In 1979, he was a member of the U.S. soccer team at the 1979 Pan American Games.
In 1980, he would have been the captain of the U.S. soccer team at the 1980 Summer Olympics. Despite qualifying for the tournament, the U.S. did not send a team to Moscow when President Jimmy Carter organized a boycott of the games in response to the Soviet invasion of Afghanistan.

In 1985, Van der Beck was selected the U.S. Soccer Athlete of the Year.

Van der Beck served on the US Soccer Board of Directors from 1986 to 1993.

In 2011, Van der Beck was inducted into the St. Louis Soccer Hall of Fame.

Van der Beck has owned and operated the original Camp Kikinthagrass since 2003.

==NPSL==
He served as the player/coach with the Tampa Bay Terror of the National Professional Soccer League during the 1996–97 season.

==Coaching and front office==
At the end of the 1997 season, he retired from playing and joined the Tampa Bay Mutiny of Major League Soccer (MLS) as an assistant coach for the 1998 season. In 2001, he became the head coach of the Mutiny for its last 11 games of the team's existence when then head coach, Alfonso Mondelo was fired.

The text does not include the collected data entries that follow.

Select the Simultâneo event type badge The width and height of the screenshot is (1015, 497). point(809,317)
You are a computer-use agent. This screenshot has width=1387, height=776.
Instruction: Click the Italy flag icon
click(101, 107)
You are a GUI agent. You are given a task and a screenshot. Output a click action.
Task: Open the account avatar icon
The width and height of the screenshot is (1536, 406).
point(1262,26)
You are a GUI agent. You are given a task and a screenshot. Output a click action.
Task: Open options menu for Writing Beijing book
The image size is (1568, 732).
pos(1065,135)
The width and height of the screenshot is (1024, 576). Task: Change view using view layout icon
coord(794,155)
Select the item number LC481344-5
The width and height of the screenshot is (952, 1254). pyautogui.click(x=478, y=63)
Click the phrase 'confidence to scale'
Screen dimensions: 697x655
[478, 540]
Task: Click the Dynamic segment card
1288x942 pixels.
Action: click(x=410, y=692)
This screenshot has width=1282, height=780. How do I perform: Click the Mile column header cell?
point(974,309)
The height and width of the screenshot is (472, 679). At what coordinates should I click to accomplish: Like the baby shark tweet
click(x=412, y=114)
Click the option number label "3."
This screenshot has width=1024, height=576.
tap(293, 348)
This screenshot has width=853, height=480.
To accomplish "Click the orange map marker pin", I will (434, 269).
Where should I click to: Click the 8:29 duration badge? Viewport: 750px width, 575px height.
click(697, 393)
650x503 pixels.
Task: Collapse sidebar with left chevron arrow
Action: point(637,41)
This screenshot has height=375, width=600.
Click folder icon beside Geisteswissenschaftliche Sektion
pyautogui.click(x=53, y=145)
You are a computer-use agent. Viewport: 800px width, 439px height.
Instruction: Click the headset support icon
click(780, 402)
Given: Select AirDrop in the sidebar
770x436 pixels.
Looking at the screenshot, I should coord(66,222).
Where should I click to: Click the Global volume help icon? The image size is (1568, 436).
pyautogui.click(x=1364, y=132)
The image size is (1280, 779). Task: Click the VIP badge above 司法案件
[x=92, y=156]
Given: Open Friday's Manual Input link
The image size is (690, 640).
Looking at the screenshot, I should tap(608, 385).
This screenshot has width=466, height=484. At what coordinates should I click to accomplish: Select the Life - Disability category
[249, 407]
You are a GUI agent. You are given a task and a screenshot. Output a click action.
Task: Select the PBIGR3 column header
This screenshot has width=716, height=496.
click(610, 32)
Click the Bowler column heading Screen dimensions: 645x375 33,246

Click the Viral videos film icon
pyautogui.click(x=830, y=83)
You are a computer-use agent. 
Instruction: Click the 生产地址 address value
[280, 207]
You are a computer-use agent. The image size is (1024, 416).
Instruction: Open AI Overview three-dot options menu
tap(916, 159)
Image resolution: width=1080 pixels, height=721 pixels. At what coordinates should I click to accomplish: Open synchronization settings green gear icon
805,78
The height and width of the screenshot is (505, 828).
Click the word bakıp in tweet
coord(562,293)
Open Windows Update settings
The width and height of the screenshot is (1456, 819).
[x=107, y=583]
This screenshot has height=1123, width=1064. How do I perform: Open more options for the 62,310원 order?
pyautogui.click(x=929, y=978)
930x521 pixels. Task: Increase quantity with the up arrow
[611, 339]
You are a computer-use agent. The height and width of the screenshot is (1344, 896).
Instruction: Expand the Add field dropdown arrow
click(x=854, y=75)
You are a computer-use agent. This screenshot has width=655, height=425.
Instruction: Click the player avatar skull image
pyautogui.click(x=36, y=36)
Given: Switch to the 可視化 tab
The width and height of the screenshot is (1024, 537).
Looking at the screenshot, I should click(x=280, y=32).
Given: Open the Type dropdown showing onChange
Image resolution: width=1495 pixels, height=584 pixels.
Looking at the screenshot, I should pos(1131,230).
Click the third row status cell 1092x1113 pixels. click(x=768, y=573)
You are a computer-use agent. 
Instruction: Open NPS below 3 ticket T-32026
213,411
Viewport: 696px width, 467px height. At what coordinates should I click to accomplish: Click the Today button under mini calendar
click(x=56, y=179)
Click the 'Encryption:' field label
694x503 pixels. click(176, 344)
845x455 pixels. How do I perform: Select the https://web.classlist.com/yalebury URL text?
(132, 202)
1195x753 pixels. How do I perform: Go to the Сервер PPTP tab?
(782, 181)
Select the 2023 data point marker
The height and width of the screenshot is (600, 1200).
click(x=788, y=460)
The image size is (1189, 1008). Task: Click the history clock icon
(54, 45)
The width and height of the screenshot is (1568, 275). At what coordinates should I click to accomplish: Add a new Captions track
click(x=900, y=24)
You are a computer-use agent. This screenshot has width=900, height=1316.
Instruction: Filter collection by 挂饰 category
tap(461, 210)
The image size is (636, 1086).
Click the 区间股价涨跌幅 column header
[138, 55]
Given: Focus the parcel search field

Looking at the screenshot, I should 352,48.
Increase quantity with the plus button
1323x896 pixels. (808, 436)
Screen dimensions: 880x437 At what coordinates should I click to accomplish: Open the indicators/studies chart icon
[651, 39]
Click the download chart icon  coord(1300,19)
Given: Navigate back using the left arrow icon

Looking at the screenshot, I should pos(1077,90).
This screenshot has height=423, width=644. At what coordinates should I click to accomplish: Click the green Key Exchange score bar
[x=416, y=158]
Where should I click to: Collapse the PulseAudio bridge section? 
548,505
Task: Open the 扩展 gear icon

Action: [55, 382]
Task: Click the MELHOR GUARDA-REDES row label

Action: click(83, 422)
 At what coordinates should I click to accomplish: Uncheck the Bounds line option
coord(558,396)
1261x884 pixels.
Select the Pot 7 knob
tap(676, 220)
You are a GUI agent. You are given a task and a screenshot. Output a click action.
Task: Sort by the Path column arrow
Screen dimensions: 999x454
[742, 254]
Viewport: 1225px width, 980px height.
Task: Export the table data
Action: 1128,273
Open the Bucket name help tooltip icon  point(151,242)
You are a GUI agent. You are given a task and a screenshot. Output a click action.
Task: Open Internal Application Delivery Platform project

While assistant coach of the Mutiny, he also coached the Northdale Rangers of the Florida Youth Soccer Association to three State Cups and the 1998 Region III Cup. After MLS shut down the Mutiny at the end of the 2001 season, Van Der Beck replaced Peter Vermes as the Super Y-League Olympic Development Program National Camp Technical Director.
He also spent one season as a staff coach with the Adidas Elite Soccer Program, which identifies the nation's best high school players and coaches them in weeklong training programs.

=== Tampa Bay Rowdies ===
In June 2008, Van der Beck was hired as the technical director of the expansion FC Tampa Bay of the USL First Division . By the time the team took the pitch in 2010, the team switched to the USSF Division 2 Professional League and Van der Beck had been promoted to executive vice president and director of player development. Head coach Paul Dalglish left the team with 2 games remaining in the regular season, and Van der Beck served as the interim coach until January 2011, when Ricky Hill was hired as the club's new head coach and Van der Beck returned to his executive position. In January 2014 he was promoted from the position of technical director to the club's general manager. With the November 18, 2014, hiring of Quraishi as team president and general manager, Van der Beck re-assumed the role of technical director. In May 2016 Van der Beck resigned as the Tampa Bay Rowdies’ assistant general manager and vice president of community relations.

===USL vice president===
On June 23, 2016, the United Soccer League announced that Van der Beck would be the new Vice President of Competition and Operations, replacing David Wagner. In his new role he is responsible for the day-to-day league operations, competition, schedule, discipline and refereeing.